Hay pocas muertes en el cine que puedan igualar la lenta parálisis de Rutger Hauer cuando el tiempo deja por fin de llover sobre su cabeza blanca. La de Sterling Hayden en La jungla de asfalto, tumbado en la hierba y rodeado de caballos como un héroe homérico. La de Ernest Borgnine en Los vikingos, soltando una alegre carcajada y empuñando el acero antes de saltar a un foso hirviente de lobos. La de Susan Sarandon y Geena Davis en Thelma y Louise, lanzándose al vacío en un Ford Thunderbird que se queda congelado en un fotograma. La de John Cazale en la barca de El padrino, sujetando la caña de pescar y recitando un avemaría en espera del tiro de gracia en la nuca. La de Sean Connery en El hombre que pudo reinar, cantando una balada escocesa antes de caer despeñado en el abismo entre los fragmentos de un puente hecho pedazos.

Hauer prestó su presencia imponente en más de 140 películas pero todos los amantes del cine lo recordaremos siempre en la gélida y majestuosa amenaza de Roy Batty, quizá la evolución de personaje más espléndida e inesperada de la historia del cine, tanto que arrancó las lágrimas del propio Philip K. Dick, quien no la había puesto en la novela y sólo pudo imaginarla al leer el guión.
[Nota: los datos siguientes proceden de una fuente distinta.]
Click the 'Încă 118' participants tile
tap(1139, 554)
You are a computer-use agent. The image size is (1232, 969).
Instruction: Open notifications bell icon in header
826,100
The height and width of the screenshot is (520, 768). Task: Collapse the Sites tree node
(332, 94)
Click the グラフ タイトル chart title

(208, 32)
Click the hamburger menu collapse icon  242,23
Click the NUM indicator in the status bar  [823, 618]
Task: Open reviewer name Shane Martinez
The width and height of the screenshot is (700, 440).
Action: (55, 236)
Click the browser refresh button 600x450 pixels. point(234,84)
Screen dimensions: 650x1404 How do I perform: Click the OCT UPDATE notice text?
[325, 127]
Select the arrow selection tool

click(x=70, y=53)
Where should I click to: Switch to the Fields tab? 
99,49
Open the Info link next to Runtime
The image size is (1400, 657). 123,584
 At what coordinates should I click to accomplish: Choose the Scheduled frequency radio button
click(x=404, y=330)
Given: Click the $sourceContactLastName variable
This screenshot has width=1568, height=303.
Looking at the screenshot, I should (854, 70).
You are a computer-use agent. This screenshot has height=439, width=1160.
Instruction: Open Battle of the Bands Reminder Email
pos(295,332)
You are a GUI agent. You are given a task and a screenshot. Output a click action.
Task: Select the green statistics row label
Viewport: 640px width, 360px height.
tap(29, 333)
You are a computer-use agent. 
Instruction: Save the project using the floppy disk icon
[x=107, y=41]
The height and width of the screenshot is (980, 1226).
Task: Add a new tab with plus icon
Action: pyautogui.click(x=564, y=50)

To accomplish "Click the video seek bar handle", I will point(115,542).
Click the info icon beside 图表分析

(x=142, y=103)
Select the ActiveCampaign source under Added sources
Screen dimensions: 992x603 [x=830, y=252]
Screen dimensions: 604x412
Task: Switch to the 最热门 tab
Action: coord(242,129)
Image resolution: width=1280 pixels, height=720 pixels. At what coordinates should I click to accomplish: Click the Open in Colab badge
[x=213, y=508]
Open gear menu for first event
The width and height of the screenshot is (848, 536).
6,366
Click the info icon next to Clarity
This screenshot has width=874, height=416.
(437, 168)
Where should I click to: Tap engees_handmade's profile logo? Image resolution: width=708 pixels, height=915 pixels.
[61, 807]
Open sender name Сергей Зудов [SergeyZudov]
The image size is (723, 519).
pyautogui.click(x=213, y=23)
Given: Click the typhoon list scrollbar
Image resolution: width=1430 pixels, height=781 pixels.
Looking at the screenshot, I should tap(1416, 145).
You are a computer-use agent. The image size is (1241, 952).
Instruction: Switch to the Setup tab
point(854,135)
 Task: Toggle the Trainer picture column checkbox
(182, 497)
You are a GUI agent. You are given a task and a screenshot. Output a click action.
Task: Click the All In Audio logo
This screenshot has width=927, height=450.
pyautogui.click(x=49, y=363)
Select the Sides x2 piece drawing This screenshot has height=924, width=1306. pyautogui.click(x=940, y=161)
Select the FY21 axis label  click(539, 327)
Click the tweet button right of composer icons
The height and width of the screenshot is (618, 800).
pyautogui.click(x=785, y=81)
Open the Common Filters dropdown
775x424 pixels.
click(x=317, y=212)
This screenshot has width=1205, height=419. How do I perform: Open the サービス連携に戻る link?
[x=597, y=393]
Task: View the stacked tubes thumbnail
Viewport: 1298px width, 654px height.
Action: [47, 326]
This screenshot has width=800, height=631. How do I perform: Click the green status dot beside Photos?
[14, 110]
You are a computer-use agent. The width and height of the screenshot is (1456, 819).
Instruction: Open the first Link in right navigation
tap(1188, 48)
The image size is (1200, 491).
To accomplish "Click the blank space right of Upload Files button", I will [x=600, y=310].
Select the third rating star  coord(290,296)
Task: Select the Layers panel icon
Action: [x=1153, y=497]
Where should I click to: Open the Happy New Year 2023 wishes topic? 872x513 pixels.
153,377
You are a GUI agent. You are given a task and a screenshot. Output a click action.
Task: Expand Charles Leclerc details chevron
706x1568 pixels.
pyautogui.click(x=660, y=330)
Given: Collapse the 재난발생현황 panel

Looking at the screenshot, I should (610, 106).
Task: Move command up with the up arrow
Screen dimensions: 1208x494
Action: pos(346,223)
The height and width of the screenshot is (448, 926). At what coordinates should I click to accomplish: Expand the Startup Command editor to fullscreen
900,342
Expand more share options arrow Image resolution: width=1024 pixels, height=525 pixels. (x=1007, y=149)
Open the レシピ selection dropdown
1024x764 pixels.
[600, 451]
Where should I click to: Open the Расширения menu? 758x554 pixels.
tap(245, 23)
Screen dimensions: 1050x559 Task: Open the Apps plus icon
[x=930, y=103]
En su carrera destacan títulos como Delicias turcas Eric, oficial de la reina, de su compatriota Paul Verhoeven, que lo lanzaron al estrellato; Carretera al infierno, de Robert Harmon, donde bordó a uno de los psycho-killers más escalofriantes que haya dado la gran pantalla; La leyenda del santo bebedor, de Ermanno Olmi, donde iba dando tumbos por un París de fábula, borracho perdido; o Lady Halcón, de Richard Donner, donde encarnaba a un caballero medieval aquejado de una maldición por la que se transformaba en lobo durante las noches mientras su amada, Michelle Pfeiffer, lo hacía en halcón apenas la tocaba la luz del día.

Una vez leí, en uno de esos artículos de cotilleos dedicados a la tacañería y el pésimo comportamiento de algunas estrellas de cine, que Hauer sobresalía por todo lo contrario, por las propinas espléndidas y el grato recuerdo que iba dejando en el personal de los hoteles y restaurantes por donde pasaba. Tenía un rostro y un físico inolvidables, como si no fuera de este mundo, de ahí que casi siempre le ofrecieran esos papeles de otra época, de otro lugar, de otra galaxia más allá de Orión, cerca de la Puerta de Tanhäuser, de donde vino únicamente para hablarnos de lo que no podremos ver, de cosas que nunca creeríamos, para enseñarnos a morir bajo la lluvia, a ser definitivamente humanos.